Le Linee Guida Salva Casa spiegano inoltre che i Comuni, diversamente da quanto accade nelle ordinarie pratiche di sanatoria, non devono verificare la conformità della variante rispetto alla disciplina urbanistica ed edilizia.
Le Linee Guida Salva Casa forniscono infine chiarimenti sulle sanzioni, illustrando che il cittadino deve pagare una cifra compresa tra i 1.032 e i 10.328 euro, beneficiando del trattamento sanzionatorio di maggior favore già previsto per l’accertamento di conformità degli interventi eseguiti in assenza o in difformità dalla SCIA edilizia.
Prima dell’entrata in vigore di tale legge non era disciplinata l’ipotesi di parziale difformità dal titolo, né erano regolate le varianti in corso d’opera, che, quindi, non venivano presentate. La nuova previsione mira, quindi, a farsi carico di questa situazione, che interessa diversi immobili, stante il carattere risalente del patrimonio edilizio italiano.
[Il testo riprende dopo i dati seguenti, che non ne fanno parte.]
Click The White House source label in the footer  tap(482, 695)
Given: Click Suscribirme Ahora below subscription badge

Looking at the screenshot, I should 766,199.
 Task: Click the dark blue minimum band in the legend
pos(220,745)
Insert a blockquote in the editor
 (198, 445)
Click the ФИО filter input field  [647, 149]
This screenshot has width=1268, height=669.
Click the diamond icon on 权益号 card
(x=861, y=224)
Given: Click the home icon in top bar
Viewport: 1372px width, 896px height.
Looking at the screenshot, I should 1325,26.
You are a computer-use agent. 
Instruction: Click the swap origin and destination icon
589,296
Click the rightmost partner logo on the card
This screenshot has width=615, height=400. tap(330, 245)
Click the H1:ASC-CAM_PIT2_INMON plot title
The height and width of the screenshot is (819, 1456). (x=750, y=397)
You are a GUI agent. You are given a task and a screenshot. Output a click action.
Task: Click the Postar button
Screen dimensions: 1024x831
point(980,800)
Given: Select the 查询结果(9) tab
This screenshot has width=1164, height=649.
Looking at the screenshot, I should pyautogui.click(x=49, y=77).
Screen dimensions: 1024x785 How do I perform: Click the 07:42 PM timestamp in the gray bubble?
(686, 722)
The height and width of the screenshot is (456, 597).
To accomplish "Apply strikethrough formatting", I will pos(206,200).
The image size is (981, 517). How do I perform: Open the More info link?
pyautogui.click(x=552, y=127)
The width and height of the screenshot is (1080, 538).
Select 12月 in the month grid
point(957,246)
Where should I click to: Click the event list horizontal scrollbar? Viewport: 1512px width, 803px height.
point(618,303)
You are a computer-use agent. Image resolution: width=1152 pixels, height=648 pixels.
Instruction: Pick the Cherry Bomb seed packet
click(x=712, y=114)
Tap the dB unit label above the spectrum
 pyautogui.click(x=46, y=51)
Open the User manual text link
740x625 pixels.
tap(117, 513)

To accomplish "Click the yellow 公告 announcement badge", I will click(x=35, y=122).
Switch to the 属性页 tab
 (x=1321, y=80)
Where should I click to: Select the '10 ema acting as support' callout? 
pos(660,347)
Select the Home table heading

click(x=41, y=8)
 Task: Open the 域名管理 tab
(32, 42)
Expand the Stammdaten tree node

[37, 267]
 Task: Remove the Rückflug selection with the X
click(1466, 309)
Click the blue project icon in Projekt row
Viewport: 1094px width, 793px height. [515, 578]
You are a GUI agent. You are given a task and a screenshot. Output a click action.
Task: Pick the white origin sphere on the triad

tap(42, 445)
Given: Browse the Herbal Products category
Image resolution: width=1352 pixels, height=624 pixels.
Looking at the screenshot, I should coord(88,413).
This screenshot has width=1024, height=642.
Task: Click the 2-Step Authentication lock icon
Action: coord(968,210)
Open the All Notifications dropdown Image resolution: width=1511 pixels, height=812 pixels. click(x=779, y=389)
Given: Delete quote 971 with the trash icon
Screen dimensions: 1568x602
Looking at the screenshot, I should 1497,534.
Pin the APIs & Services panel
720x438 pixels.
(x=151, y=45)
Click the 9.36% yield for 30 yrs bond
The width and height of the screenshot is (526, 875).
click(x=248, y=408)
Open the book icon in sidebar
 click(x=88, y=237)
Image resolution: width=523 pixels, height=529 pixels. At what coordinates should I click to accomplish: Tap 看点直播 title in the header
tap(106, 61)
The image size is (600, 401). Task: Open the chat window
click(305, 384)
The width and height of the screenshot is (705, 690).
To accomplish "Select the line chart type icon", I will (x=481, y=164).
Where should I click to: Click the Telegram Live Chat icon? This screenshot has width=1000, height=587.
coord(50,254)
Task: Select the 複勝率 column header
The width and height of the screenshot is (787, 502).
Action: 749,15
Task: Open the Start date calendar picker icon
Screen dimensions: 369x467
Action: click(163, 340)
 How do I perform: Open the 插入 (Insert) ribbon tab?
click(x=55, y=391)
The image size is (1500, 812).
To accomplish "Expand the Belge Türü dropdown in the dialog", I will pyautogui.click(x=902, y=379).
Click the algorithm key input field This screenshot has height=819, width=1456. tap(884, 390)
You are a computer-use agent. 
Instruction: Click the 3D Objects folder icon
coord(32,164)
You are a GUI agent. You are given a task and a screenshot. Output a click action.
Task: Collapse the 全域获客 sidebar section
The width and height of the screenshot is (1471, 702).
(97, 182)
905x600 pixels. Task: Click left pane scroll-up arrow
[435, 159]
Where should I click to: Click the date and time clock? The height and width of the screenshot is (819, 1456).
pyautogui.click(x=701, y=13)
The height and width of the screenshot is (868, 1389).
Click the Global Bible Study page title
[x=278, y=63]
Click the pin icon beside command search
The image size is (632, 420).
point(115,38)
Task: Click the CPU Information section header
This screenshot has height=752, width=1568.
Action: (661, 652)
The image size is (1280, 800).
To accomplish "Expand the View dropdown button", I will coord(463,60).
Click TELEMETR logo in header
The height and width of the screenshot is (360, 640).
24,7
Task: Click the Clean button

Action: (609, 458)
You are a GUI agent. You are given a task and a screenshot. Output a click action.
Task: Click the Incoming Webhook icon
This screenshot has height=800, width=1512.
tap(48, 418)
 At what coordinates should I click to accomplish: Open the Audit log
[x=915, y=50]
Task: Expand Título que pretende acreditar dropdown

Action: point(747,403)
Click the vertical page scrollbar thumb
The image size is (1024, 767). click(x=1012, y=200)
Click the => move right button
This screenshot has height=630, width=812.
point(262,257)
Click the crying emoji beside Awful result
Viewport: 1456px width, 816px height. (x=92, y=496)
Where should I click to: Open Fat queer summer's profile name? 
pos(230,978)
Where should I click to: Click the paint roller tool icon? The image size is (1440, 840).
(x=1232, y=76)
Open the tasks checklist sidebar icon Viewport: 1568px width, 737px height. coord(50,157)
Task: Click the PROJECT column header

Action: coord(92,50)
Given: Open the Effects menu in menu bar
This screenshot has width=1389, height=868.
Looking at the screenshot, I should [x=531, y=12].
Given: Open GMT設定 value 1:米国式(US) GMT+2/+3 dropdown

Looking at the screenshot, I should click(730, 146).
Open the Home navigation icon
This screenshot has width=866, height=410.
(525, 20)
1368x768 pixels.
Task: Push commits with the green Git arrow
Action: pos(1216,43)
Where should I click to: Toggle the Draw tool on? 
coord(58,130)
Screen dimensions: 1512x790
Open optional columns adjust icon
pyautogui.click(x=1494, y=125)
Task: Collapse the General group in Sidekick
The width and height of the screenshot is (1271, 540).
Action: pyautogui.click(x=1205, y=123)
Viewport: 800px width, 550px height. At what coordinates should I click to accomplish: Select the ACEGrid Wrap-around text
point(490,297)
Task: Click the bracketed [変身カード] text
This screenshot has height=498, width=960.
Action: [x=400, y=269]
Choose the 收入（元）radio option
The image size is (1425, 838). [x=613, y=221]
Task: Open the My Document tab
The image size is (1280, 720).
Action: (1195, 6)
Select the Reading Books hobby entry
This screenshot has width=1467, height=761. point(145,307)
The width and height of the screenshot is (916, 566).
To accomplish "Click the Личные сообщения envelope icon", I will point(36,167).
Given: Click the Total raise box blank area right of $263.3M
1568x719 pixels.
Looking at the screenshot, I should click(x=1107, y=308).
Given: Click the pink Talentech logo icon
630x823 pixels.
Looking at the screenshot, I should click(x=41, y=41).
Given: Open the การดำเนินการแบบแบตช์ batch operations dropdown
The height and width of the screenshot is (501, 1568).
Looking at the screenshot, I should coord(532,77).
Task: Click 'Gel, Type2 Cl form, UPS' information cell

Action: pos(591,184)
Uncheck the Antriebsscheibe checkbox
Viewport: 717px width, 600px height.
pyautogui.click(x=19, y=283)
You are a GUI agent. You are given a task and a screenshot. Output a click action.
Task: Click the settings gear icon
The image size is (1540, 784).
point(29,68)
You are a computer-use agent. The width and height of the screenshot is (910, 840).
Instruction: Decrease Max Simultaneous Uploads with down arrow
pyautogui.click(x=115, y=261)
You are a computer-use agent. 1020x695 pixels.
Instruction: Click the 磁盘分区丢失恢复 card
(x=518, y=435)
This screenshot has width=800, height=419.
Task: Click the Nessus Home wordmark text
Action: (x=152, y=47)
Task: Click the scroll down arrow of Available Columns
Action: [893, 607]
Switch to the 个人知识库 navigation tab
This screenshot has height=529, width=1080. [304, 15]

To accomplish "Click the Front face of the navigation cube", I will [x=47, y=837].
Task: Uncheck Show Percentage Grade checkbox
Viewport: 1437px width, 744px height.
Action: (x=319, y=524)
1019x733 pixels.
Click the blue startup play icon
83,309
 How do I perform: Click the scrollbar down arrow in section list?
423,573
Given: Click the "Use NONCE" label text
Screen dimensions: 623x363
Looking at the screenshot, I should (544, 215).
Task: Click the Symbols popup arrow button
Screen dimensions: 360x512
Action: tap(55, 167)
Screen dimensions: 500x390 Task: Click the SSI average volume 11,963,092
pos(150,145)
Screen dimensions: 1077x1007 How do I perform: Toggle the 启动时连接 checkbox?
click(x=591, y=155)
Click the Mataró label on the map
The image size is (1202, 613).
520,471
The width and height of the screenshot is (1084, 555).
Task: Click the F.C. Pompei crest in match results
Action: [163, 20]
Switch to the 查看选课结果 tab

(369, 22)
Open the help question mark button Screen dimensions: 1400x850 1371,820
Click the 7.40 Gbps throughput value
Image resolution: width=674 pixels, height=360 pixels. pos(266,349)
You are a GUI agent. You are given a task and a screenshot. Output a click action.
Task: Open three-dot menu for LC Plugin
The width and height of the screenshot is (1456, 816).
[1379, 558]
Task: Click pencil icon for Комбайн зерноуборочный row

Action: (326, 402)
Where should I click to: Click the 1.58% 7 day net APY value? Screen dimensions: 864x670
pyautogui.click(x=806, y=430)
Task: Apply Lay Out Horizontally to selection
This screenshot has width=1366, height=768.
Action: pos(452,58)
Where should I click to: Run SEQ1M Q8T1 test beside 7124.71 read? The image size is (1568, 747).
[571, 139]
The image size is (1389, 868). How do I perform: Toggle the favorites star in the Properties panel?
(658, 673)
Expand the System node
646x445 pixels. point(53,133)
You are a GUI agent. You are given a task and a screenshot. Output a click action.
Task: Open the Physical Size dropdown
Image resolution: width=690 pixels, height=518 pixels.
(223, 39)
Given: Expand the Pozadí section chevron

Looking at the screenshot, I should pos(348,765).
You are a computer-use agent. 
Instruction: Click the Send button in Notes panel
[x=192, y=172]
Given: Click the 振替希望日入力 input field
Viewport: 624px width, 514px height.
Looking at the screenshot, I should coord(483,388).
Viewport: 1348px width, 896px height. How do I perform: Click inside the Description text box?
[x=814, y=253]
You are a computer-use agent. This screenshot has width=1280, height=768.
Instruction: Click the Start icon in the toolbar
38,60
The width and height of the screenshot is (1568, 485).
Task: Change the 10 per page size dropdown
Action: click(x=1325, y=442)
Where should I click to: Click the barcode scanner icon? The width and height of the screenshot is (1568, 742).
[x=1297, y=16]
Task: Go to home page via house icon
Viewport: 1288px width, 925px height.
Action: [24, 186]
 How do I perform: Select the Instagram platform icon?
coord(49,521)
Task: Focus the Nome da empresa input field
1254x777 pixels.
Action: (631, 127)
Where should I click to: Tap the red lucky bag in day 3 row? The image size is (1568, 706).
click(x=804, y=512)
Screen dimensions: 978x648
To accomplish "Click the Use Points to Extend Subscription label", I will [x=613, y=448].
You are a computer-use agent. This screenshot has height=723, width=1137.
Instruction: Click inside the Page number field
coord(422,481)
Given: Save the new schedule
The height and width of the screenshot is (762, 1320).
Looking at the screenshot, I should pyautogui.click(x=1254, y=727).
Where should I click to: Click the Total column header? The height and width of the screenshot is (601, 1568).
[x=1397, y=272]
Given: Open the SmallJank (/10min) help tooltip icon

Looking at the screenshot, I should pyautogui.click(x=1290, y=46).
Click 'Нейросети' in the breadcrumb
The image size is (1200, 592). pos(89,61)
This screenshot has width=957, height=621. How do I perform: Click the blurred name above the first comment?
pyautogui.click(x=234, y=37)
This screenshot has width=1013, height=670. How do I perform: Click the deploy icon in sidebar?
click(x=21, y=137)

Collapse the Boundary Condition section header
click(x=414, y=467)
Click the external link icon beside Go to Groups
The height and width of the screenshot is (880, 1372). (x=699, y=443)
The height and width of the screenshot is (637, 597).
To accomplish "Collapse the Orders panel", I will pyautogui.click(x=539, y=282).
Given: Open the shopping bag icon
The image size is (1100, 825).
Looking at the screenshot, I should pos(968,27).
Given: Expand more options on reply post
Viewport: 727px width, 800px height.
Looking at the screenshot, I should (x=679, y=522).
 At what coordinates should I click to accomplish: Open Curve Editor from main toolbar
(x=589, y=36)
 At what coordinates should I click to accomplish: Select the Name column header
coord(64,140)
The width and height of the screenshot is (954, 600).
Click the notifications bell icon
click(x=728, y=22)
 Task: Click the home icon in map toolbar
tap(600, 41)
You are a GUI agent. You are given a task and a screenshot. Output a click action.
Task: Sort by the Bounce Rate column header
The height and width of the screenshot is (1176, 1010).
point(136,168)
Come provare la data degli abusi ante 1977
Il Decreto Salva Casa stabilisce un metodo di datazione delle varianti realizzate su edifici assentiti prima del 1977.
Chi intende regolarizzare un abuso realizzato prima del 1977 deve utilizzare i documenti utili a provare lo stato legittimo dell’immobile, cioè il titolo abilitativo che ha previsto la costruzione (o la regolarizzazione in sanatoria) dell’immobile o quello che ha disciplinato l’ultimo intervento edilizio.
Per gli immobili realizzati in un’epoca nella quale non era obbligatorio acquisire il titolo abilitativo edilizio, si possono utilizzare le informazioni catastali di primo impianto, le riprese fotografiche, gli estratti cartografici, i documenti d’archivio, gli atti pubblici o privati.
Se non è possibile accertare l’epoca di realizzazione della variante con la documentazione disponibile, un tecnico attesta la data di realizzazione con propria dichiarazione e sotto la propria responsabilità, pena l’applicazione di sanzioni penali in caso di dichiarazioni false o mendaci.
Per sanare gli abusi edilizi ante 77 è necessario seguire la procedura prevista per l’accertamento di conformità.
Decorsi 30 giorni senza che il Comune si sia pronunciato, il responsabile dell’abuso o il proprietario dell’immobile ottiene comunque la Scia in sanatoria.
Se gli interventi sono stati realizzati in assenza o in difformità dall’autorizzazione paesaggistica, il Comune chiede il parere dell’autorità preposta alla tutela del vincolo paesaggistico, che deve pronunciarsi entro 180 giorni, previo parere della Soprintendenza da rendere entro 90 giorni. Decorsi questi termini, il Comune procede autonomamente.